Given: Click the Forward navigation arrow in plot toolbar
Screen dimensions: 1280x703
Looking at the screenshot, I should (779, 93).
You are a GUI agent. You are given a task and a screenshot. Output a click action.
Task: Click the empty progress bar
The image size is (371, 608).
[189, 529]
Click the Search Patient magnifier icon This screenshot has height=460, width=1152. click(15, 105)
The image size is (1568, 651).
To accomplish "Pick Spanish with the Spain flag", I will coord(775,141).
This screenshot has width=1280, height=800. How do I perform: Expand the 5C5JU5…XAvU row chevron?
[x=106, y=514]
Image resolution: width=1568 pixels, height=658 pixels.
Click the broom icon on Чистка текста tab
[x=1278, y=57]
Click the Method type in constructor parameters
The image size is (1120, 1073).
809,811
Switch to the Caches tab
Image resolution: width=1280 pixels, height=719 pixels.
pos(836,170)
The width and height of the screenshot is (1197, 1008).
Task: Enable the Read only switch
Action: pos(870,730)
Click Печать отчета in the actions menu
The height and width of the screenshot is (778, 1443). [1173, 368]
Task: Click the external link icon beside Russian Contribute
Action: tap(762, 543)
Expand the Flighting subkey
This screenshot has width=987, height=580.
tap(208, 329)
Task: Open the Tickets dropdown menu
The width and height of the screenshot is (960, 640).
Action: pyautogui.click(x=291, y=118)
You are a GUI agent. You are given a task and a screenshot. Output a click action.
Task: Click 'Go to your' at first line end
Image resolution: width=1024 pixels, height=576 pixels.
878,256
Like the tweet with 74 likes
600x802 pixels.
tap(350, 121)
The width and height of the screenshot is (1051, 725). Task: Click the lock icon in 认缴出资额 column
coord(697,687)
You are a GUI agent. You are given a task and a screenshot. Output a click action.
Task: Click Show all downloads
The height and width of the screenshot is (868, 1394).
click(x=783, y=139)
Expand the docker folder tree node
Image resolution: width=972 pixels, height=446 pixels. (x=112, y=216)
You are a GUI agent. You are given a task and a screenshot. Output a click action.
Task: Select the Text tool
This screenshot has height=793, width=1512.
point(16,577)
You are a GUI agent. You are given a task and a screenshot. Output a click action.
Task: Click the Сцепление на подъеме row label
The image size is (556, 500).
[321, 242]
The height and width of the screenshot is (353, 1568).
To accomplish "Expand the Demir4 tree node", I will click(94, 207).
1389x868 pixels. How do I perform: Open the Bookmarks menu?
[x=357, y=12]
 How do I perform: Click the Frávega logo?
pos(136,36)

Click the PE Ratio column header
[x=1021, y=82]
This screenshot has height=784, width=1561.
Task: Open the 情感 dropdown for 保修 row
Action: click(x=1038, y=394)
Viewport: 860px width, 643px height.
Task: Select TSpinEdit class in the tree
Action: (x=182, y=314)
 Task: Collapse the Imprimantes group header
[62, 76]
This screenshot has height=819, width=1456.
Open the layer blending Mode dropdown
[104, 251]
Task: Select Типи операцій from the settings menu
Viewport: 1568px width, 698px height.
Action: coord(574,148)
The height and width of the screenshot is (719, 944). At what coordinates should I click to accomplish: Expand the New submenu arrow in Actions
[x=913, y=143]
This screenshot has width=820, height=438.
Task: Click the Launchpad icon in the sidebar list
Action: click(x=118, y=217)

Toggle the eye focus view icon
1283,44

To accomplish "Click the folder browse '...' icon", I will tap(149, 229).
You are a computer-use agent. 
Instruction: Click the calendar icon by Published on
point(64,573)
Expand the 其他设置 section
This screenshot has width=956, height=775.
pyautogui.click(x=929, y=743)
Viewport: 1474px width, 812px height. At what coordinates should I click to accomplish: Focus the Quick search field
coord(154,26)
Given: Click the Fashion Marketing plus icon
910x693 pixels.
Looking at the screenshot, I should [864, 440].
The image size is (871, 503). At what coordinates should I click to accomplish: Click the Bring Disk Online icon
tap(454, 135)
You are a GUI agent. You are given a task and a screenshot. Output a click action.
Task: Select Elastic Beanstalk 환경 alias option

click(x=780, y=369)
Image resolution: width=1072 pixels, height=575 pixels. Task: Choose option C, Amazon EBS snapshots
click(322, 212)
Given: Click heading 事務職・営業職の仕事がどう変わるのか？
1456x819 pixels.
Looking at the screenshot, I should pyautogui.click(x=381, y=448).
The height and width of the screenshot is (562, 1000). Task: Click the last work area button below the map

==========

* **TASK TO CARRY OUT**
Please put every line of the data above into a JSON list of strings, one string per line, and leave out blank lines.

* **SOLUTION TO THIS TASK**
[
  "Given: Click the Forward navigation arrow in plot toolbar",
  "Screen dimensions: 1280x703",
  "Looking at the screenshot, I should (779, 93).",
  "You are a GUI agent. You are given a task and a screenshot. Output a click action.",
  "Task: Click the empty progress bar",
  "The image size is (371, 608).",
  "[189, 529]",
  "Click the Search Patient magnifier icon This screenshot has height=460, width=1152. click(15, 105)",
  "The image size is (1568, 651).",
  "To accomplish \"Pick Spanish with the Spain flag\", I will coord(775,141).",
  "This screenshot has width=1280, height=800. How do I perform: Expand the 5C5JU5…XAvU row chevron?",
  "[x=106, y=514]",
  "Image resolution: width=1568 pixels, height=658 pixels.",
  "Click the broom icon on Чистка текста tab",
  "[x=1278, y=57]",
  "Click the Method type in constructor parameters",
  "The image size is (1120, 1073).",
  "809,811",
  "Switch to the Caches tab",
  "Image resolution: width=1280 pixels, height=719 pixels.",
  "pos(836,170)",
  "The width and height of the screenshot is (1197, 1008).",
  "Task: Enable the Read only switch",
  "Action: pos(870,730)",
  "Click Печать отчета in the actions menu",
  "The height and width of the screenshot is (778, 1443). [1173, 368]",
  "Task: Click the external link icon beside Russian Contribute",
  "Action: tap(762, 543)",
  "Expand the Flighting subkey",
  "This screenshot has width=987, height=580.",
  "tap(208, 329)",
  "Task: Open the Tickets dropdown menu",
  "The width and height of the screenshot is (960, 640).",
  "Action: pyautogui.click(x=291, y=118)",
  "You are a GUI agent. You are given a task and a screenshot. Output a click action.",
  "Task: Click 'Go to your' at first line end",
  "Image resolution: width=1024 pixels, height=576 pixels.",
  "878,256",
  "Like the tweet with 74 likes",
  "600x802 pixels.",
  "tap(350, 121)",
  "The width and height of the screenshot is (1051, 725). Task: Click the lock icon in 认缴出资额 column",
  "coord(697,687)",
  "You are a GUI agent. You are given a task and a screenshot. Output a click action.",
  "Task: Click Show all downloads",
  "The height and width of the screenshot is (868, 1394).",
  "click(x=783, y=139)",
  "Expand the docker folder tree node",
  "Image resolution: width=972 pixels, height=446 pixels. (x=112, y=216)",
  "You are a GUI agent. You are given a task and a screenshot. Output a click action.",
  "Task: Select the Text tool",
  "This screenshot has height=793, width=1512.",
  "point(16,577)",
  "You are a GUI agent. You are given a task and a screenshot. Output a click action.",
  "Task: Click the Сцепление на подъеме row label",
  "The image size is (556, 500).",
  "[321, 242]",
  "The height and width of the screenshot is (353, 1568).",
  "To accomplish \"Expand the Demir4 tree node\", I will click(94, 207).",
  "1389x868 pixels. How do I perform: Open the Bookmarks menu?",
  "[x=357, y=12]",
  " How do I perform: Click the Frávega logo?",
  "pos(136,36)",
  "Click the PE Ratio column header",
  "[x=1021, y=82]",
  "This screenshot has height=784, width=1561.",
  "Task: Open the 情感 dropdown for 保修 row",
  "Action: click(x=1038, y=394)",
  "Viewport: 860px width, 643px height.",
  "Task: Select TSpinEdit class in the tree",
  "Action: (x=182, y=314)",
  " Task: Collapse the Imprimantes group header",
  "[62, 76]",
  "This screenshot has height=819, width=1456.",
  "Open the layer blending Mode dropdown",
  "[104, 251]",
  "Task: Select Типи операцій from the settings menu",
  "Viewport: 1568px width, 698px height.",
  "Action: coord(574,148)",
  "The height and width of the screenshot is (719, 944). At what coordinates should I click to accomplish: Expand the New submenu arrow in Actions",
  "[x=913, y=143]",
  "This screenshot has width=820, height=438.",
  "Task: Click the Launchpad icon in the sidebar list",
  "Action: click(x=118, y=217)",
  "Toggle the eye focus view icon",
  "1283,44",
  "To accomplish \"Click the folder browse '...' icon\", I will tap(149, 229).",
  "You are a computer-use agent. ",
  "Instruction: Click the calendar icon by Published on",
  "point(64,573)",
  "Expand the 其他设置 section",
  "This screenshot has width=956, height=775.",
  "pyautogui.click(x=929, y=743)",
  "Viewport: 1474px width, 812px height. At what coordinates should I click to accomplish: Focus the Quick search field",
  "coord(154,26)",
  "Given: Click the Fashion Marketing plus icon",
  "910x693 pixels.",
  "Looking at the screenshot, I should [864, 440].",
  "The image size is (871, 503). At what coordinates should I click to accomplish: Click the Bring Disk Online icon",
  "tap(454, 135)",
  "You are a GUI agent. You are given a task and a screenshot. Output a click action.",
  "Task: Select Elastic Beanstalk 환경 alias option",
  "click(x=780, y=369)",
  "Image resolution: width=1072 pixels, height=575 pixels. Task: Choose option C, Amazon EBS snapshots",
  "click(322, 212)",
  "Given: Click heading 事務職・営業職の仕事がどう変わるのか？",
  "1456x819 pixels.",
  "Looking at the screenshot, I should pyautogui.click(x=381, y=448).",
  "The height and width of the screenshot is (562, 1000). Task: Click the last work area button below the map"
]